Apart from family, she credits being an immigrant as a major influence in her work as a chef. “Trying to find a space to fit into, trying to assimilate into other people’s versions of what it meant to be British was always challenging because I am Indian and East African too. So in a way, opening my restaurant and cooking in the mixed heritage way I do was perhaps a subconscious effort to create a space into which I felt like I belonged.”
- Jikoni is not just the title of Ravinder’s book. It is also the name she gave to her London restaurant, for very deliberate reasons.
- “Jikoni means ‘kitchen’ in Kiswahili,” says Ravinder, “It is a very simple name, and I wanted it that way. Many guests ask what it means, when they first come to the restaurant. And I tell them, so that they walk away learning a little bit of the language, a little bit more about Kenya.”

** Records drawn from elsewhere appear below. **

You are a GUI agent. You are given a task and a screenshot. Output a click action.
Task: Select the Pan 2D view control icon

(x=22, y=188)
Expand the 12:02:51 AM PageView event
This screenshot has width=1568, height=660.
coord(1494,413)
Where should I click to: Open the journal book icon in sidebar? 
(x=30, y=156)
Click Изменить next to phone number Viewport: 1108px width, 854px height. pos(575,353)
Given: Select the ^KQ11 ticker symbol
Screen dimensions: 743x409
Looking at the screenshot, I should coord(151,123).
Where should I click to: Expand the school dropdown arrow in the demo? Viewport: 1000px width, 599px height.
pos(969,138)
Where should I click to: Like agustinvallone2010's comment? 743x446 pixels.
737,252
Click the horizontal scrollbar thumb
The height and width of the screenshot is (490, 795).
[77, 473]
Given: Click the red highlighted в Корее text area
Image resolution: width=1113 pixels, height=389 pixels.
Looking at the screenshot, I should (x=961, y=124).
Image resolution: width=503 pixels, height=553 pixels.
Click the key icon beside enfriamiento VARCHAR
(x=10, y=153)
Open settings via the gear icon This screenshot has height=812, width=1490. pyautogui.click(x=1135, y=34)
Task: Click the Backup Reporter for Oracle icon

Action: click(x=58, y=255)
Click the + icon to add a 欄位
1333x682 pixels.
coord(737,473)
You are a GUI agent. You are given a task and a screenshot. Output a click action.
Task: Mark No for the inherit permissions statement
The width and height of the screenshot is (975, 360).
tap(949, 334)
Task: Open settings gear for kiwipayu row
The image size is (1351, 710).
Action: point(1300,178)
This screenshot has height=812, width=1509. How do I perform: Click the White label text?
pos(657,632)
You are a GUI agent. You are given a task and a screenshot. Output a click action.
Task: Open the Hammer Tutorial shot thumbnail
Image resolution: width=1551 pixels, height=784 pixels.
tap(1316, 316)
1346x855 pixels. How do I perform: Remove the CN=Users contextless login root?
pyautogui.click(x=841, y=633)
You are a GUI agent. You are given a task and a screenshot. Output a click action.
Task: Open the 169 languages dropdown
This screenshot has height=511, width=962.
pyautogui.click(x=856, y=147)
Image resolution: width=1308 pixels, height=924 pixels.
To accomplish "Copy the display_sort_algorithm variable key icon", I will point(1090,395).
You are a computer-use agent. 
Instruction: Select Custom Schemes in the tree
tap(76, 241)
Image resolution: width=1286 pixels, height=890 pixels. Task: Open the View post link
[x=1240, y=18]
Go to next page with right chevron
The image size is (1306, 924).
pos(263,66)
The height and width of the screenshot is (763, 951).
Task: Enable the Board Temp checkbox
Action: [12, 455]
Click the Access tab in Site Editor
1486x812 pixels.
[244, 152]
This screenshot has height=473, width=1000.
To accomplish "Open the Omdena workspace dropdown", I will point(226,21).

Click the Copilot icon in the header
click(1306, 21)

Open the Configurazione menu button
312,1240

Jikoni: Proudly Inauthentic Recipes from an Immigrant Kitchen, Ravinder Bhogal, Bloomsbury. | Photo Credit: Special Arrangement
Her best food memory is “probably eating ice cream at a 1950s ice cream parlour called Sno Cream in Nairobi with my grandfather. It was the feeling of being adored and indulged; the sharing of something naughty but nice with him.” She fondly recalls the seats that “you could spin around on till you were dizzy or until an adult yelled at you to sit still.” The worst was searching for biscuits baked by her mother. “She stored them in large steel canisters that were almost as tall as me. They were airtight so you’d have to really pull at the lids.” Opening the wrong one, Ravinder spilt cooking oil over her new frock. “I knew I was going to be in real trouble so I hid for what seemed like hours!”
A salute to women
The book features more than just recipes. Anecdotes from growing up in Kenya and England pepper the narrative, emphasising how food connects people and informs one’s identity. Ravinder acknowledges that the book is part memoir. “It tells the story of what it is like to settle into a new place as an immigrant,” she muses, adding, “It also pays tribute to the many women who taught me to cook and moved me. I feel strongly that these women, who had so much impact on how we cook, eat and live, should not be invisible as they often were in their lifetime.”
For her book, she chose recipes that were either the most delicious or had a story. Like prawn toast Scotch eggs with banana ketchup. “It takes two perennial favourites — a British Scotch egg and Chinese prawn toast — and brings them together to create something better than the sum of their parts. I think it also makes a political statement about how we cook without borders. Politicians put up borders and cooks have the ability to take them down.”